┌─ 文章节选
文章目录
回顾
一个分区对应一个Task,一个分区对应的Task只能在一台机器里面(在Executor),一台机器上可以有多个分区对应的Task。
分组TopN
1.聚合后按照学科进行分组,然后在每个分组中进行排序(调用的是Scala集合的排序)
2.先按学科进行过滤,然后调用RDD的方法进行排序(多台机器+内存+磁盘),需要将任务提交多次。
3.自定义分区,然后在每个分区中进行排序(partitionBy,mapPartitions)
4.在聚合时就应用自定义的分区,可以减少Shuffle
5.自定义分区,mapPartitions,在调用mapPartitions方法里面定义一个可排序的集合(6)
WordCount的执行流程
生成6个RDD,
2个Stage,
生成的Task的个数=分区数*2
RDD相关方法
RDD的cache
将数据缓存
val cached = lines.cache //缓存到Executer
第一次加载用时叫最长4s,后把数据写入本地磁盘,加载的数据大小为:20015B;
第二次用时较长,因为是从本地磁盘中读取数据进行计算。
第三次加载将数据缓存到内存中,用时较长;
第四次直接从内存中计算,用时最短,加载数据大小为:4.5KB,比第一次大了2倍,因为数据缓存的内存中需要进行序列化。
注意:第一次使用缓存并不会比不使用缓存快,应为需要将数据缓存到内存中,多花消一定的时间;如果内存中放不下索要缓存的数据,那么会将部分数据进行缓存。cache并不会产生新的RDD,只是标记了数据会放到内存中。
应用场景:处理的数据被反复使用。
清空缓存
cached.unpersist(true)
什么时候进行cache
1.要求的计算速度快
2.集群的资源要足够大
3.重要:cache的数据会反复的触发Action
4.先进行过滤,然后将缩小范围的数据再cache到内存。
val filtered = lines.filter(_.contains(“bigdata”))
val cached = filtered.cache()
└─
任务要求> 把上面这篇讲Spark RDD缓存的笔记接着写下去，从最后一行代码之后开始。 这些数据跟上面的Spark笔记没有关系。
┌─ 数据部分
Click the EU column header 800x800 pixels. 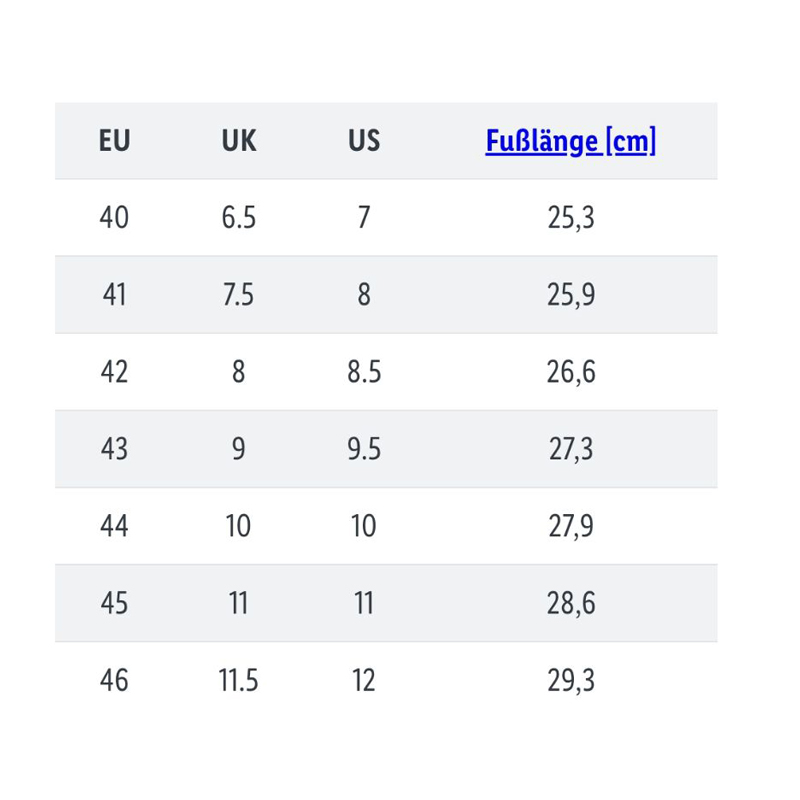pos(114,140)
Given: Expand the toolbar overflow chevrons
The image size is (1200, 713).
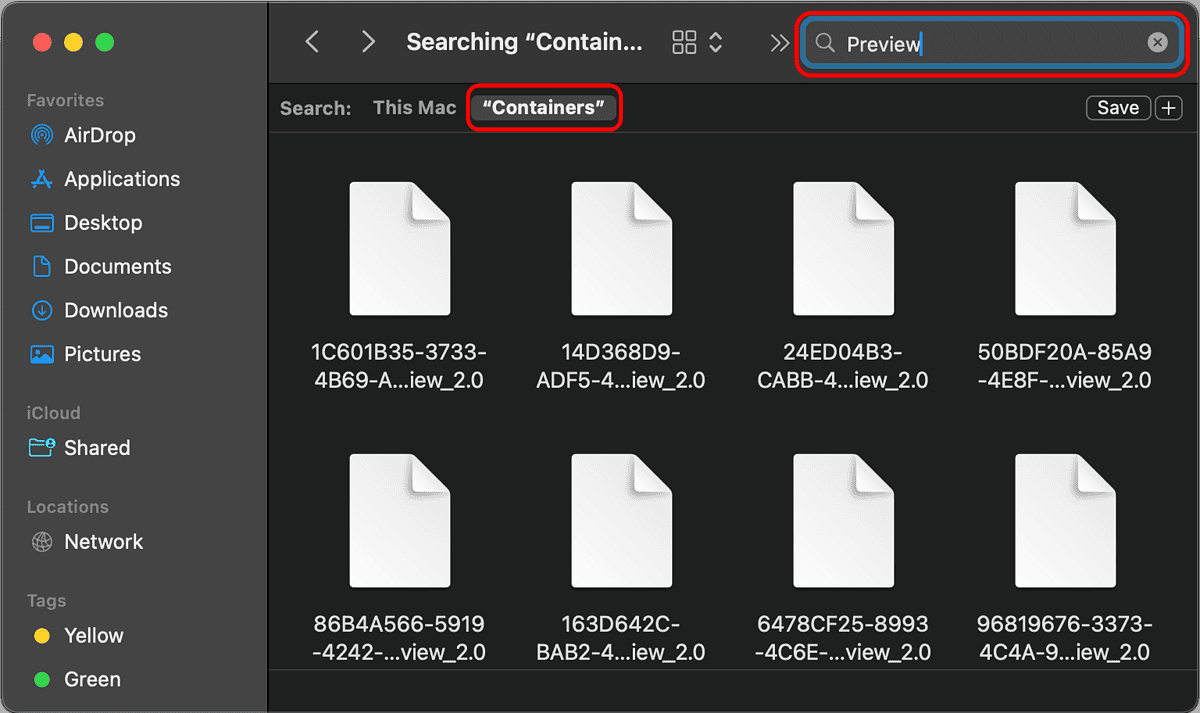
└─
练习结果>
val cached = reduced.cache()
def cache(): this.type = persist()
def persist(): this.type = persist(StorageLevel.MEMORY_ONLY) //缓存级别
persist()存储级别更为灵活。
缓存级别
//第一个参数表示:放到磁盘
//第二个参数表示:放到内存
//第三个参数表示:磁盘中的数据是否以Java对象保存。
//第四个参数表示:内存中的数据是否以Java对象保存(默认序列化机制保存)。
val NONE = new StorageLevel(false, false, false, false) //不缓存
val DISK_ONLY = new StorageLevel(true, false, false, false) //磁盘缓存
val DISK_ONLY_2 = new StorageLevel(true, false, false, false, 2) //磁盘缓存2份
val MEMORY_ONLY = new StorageLevel(false, true, false, true) //内存缓存
val MEMORY_ONLY_2 = new StorageLevel(false, true, false, true, 2) //内存缓存2份
val MEMORY_ONLY_SER = new StorageLevel(false, true, false, false) //内存缓存使用默认序列化机制
val MEMORY_ONLY_SER_2 = new StorageLevel(false, true, false, false, 2) //内存缓存使用默认序列化机制2份
val MEMORY_AND_DISK = new StorageLevel(true, true, false, true) //内存+磁盘
val MEMORY_AND_DISK_2 = new StorageLevel(true, true, false, true, 2) //内存+磁盘2份
val MEMORY_AND_DISK_SER = new StorageLevel(true, true, false, false) //内存+磁盘使用默认序列化机制
val MEMORY_AND_DISK_SER_2 = new StorageLevel(true, true, false, false, 2) //内存+磁盘使用默认序列化机制2份
val OFF_HEAP = new StorageLevel(true, true, true, false, 1) //堆外内存(Tachyon,分布式内存存储系统)
RDD做Checkpoint
作用:做一些复杂的逻辑计算为保证中间结果不丢失,将中间结果保存到分布式文件系统中。
什么时候做checkpoint
1.迭代计算,要求保证数据安全
2.对速度要求不高(跟cache到内存进行对比)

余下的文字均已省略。